Data excerpts |
────────

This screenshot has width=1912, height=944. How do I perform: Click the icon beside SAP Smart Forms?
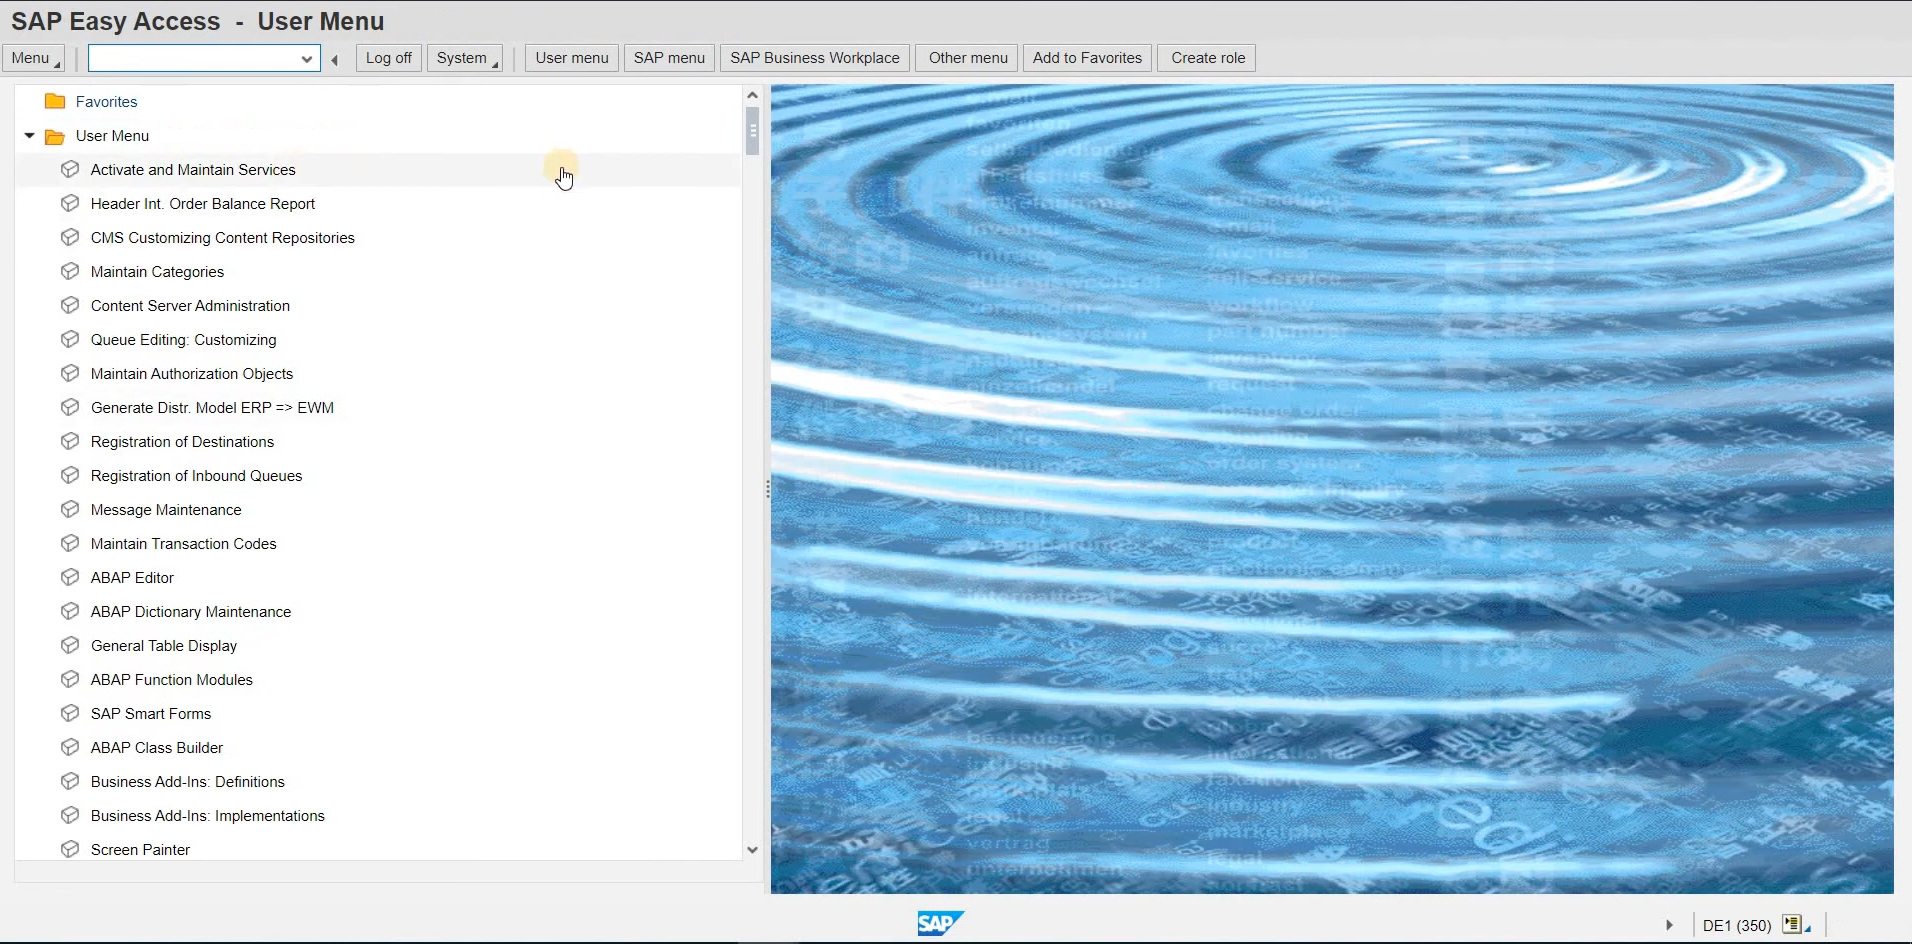click(x=70, y=713)
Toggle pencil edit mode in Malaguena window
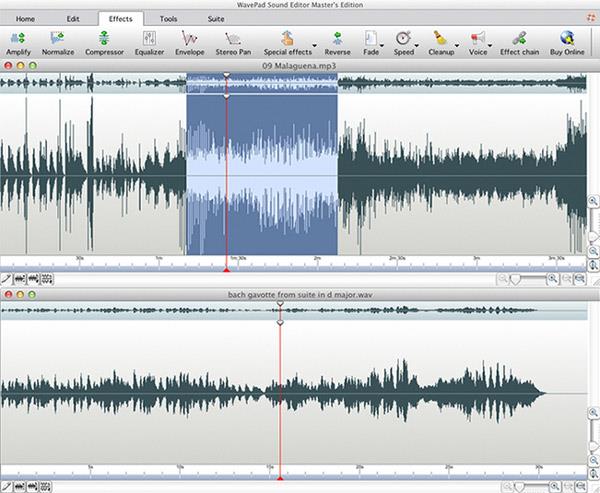The height and width of the screenshot is (493, 600). 6,279
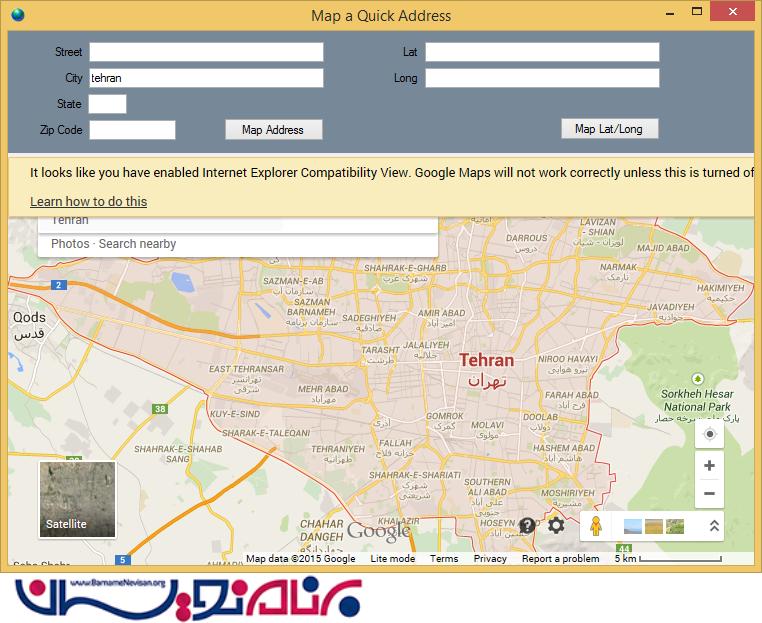
Task: Switch to Satellite view thumbnail
Action: pyautogui.click(x=77, y=499)
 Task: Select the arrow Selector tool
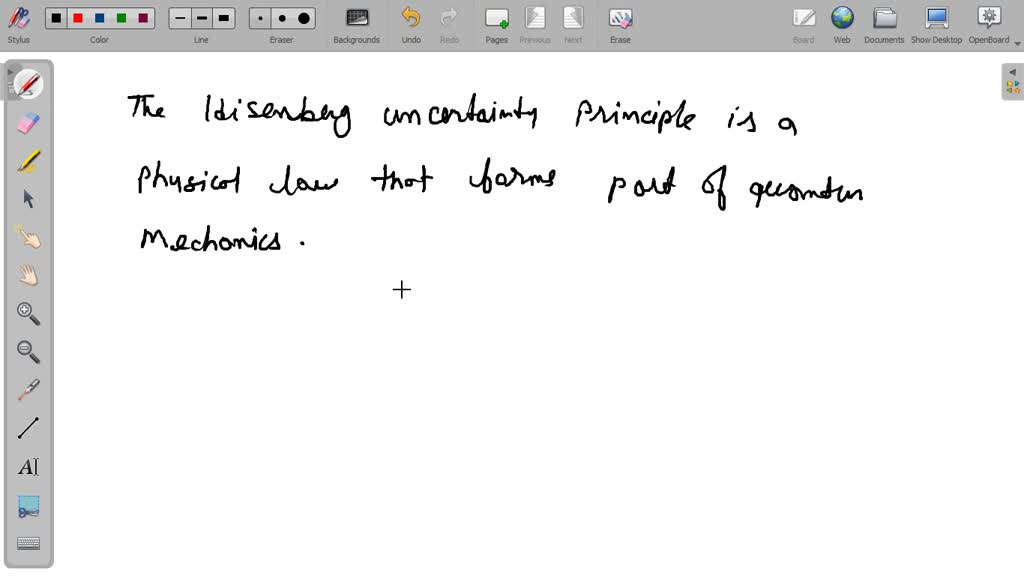(28, 198)
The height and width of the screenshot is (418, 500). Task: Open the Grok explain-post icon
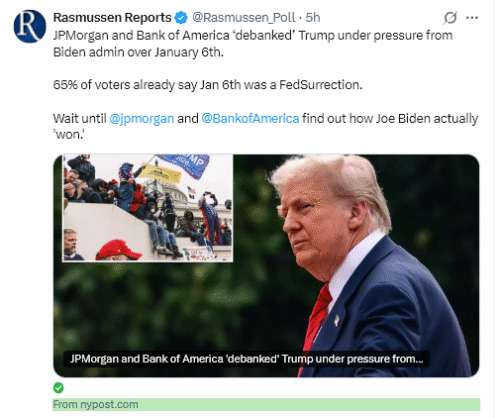coord(450,18)
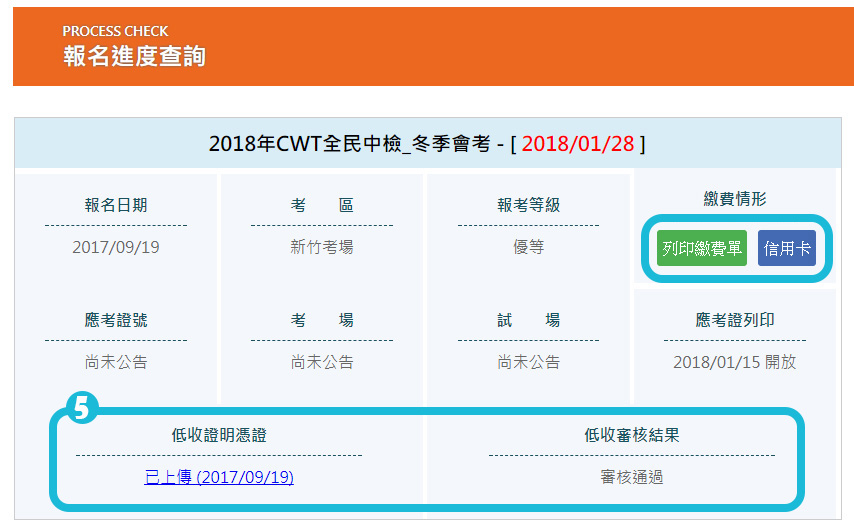854x532 pixels.
Task: Click the 應考證號 label
Action: tap(116, 320)
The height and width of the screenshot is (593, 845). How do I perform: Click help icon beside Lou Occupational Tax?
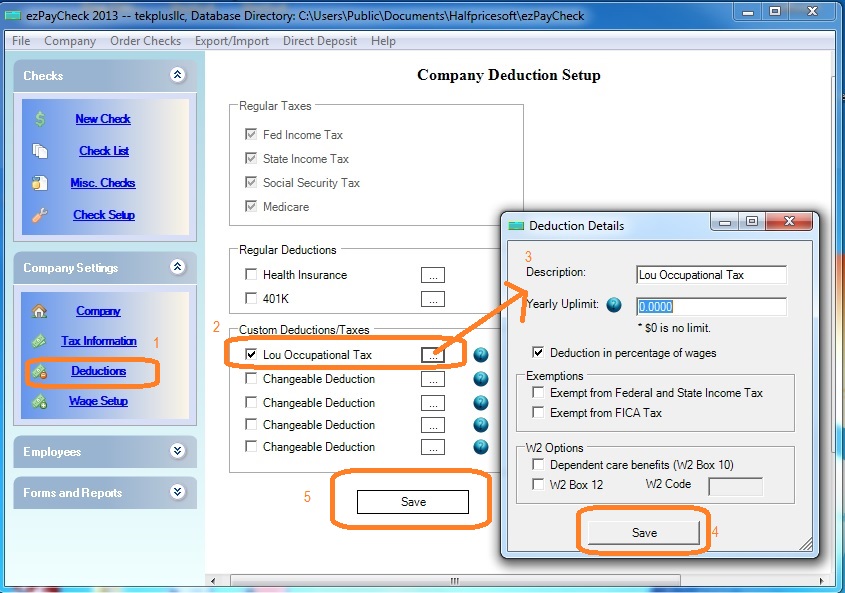pos(480,355)
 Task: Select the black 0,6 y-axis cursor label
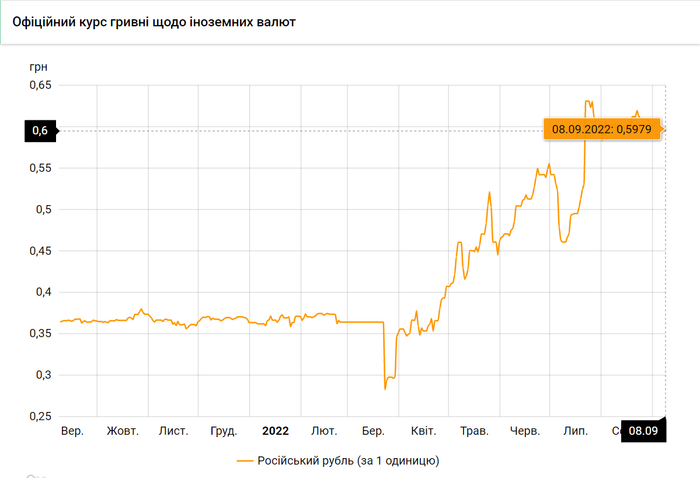coord(40,130)
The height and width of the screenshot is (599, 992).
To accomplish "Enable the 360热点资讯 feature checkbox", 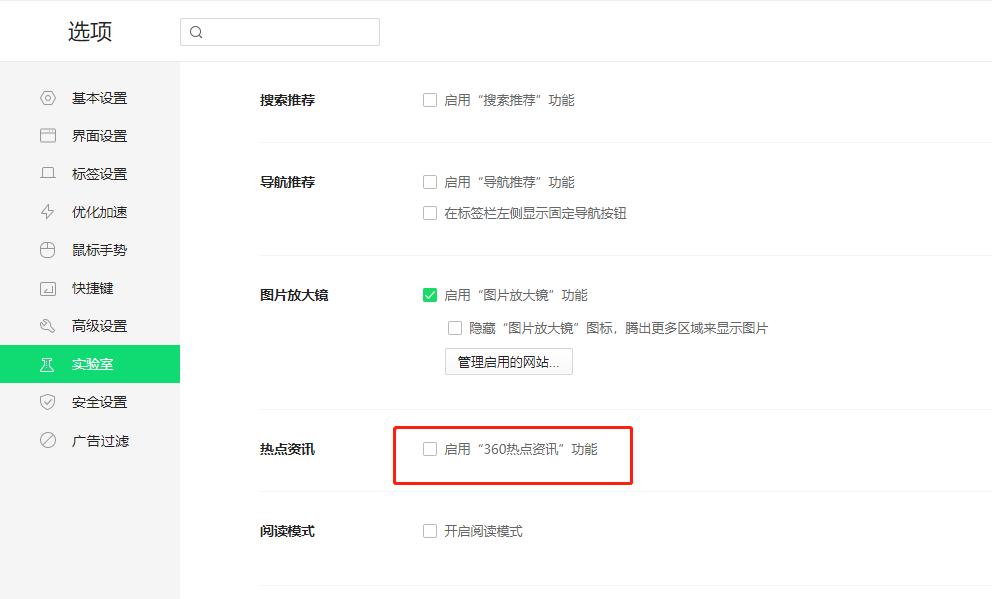I will (430, 450).
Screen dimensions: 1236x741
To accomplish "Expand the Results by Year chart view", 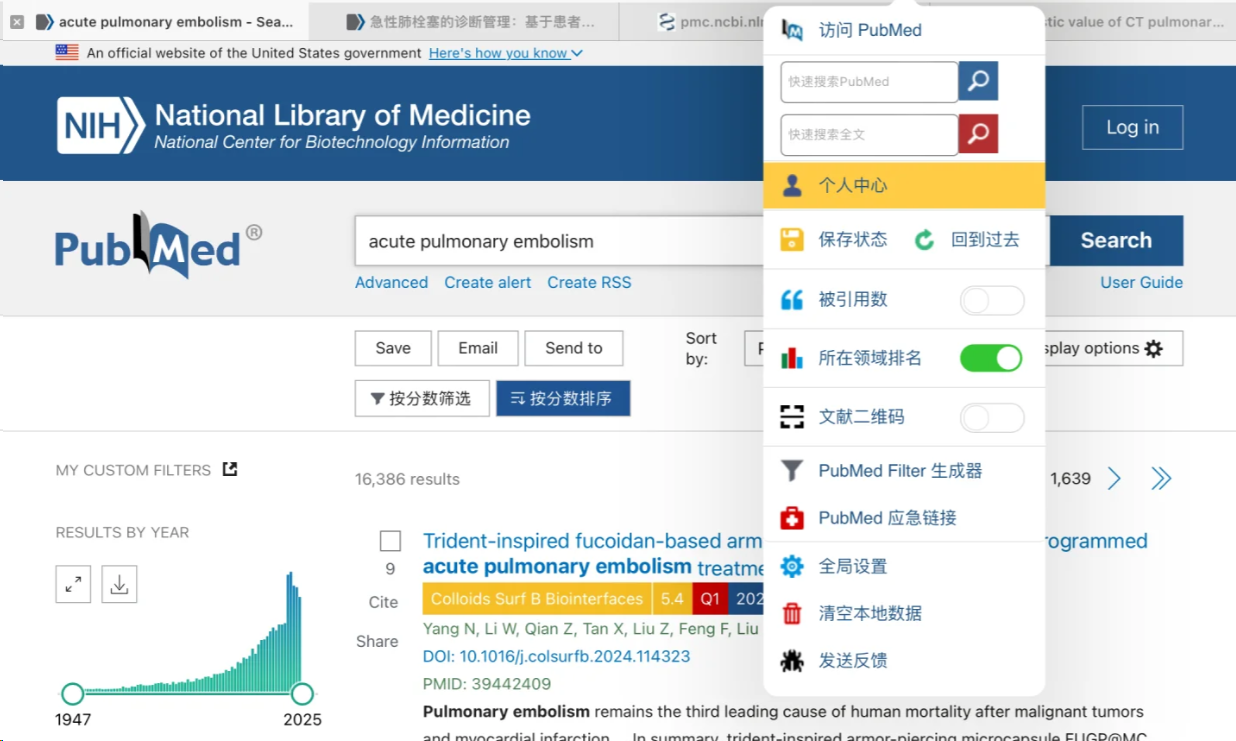I will click(x=73, y=582).
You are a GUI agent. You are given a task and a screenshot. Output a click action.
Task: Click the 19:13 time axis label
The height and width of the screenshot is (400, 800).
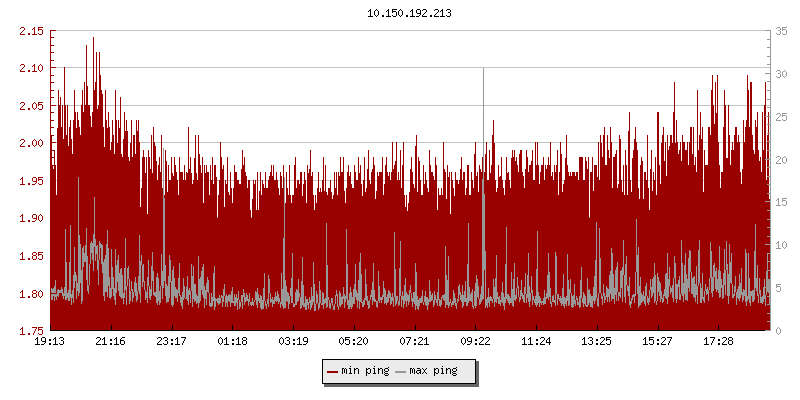50,342
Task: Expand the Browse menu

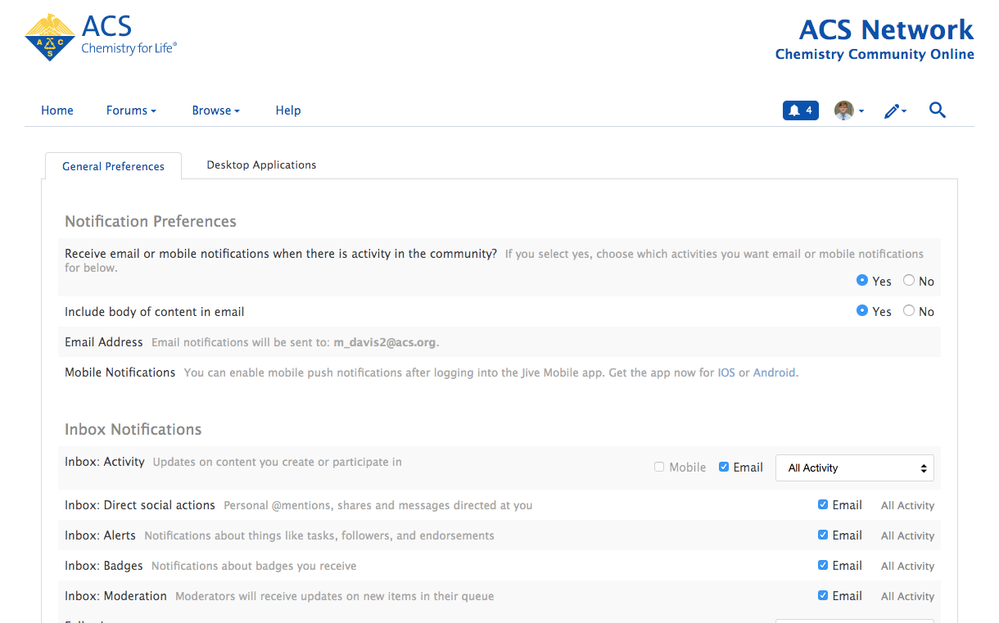Action: (x=215, y=110)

────────

Retype the lines exactly. Begin at the one that holds "Task: Click the 19:13 time axis label", stop at the last line of the entries above, and drop the pictures.

Response to this exercise |
Task: Click the 19:13 time axis label
The height and width of the screenshot is (400, 800).
50,342
Task: Expand the Browse menu

Action: (x=215, y=110)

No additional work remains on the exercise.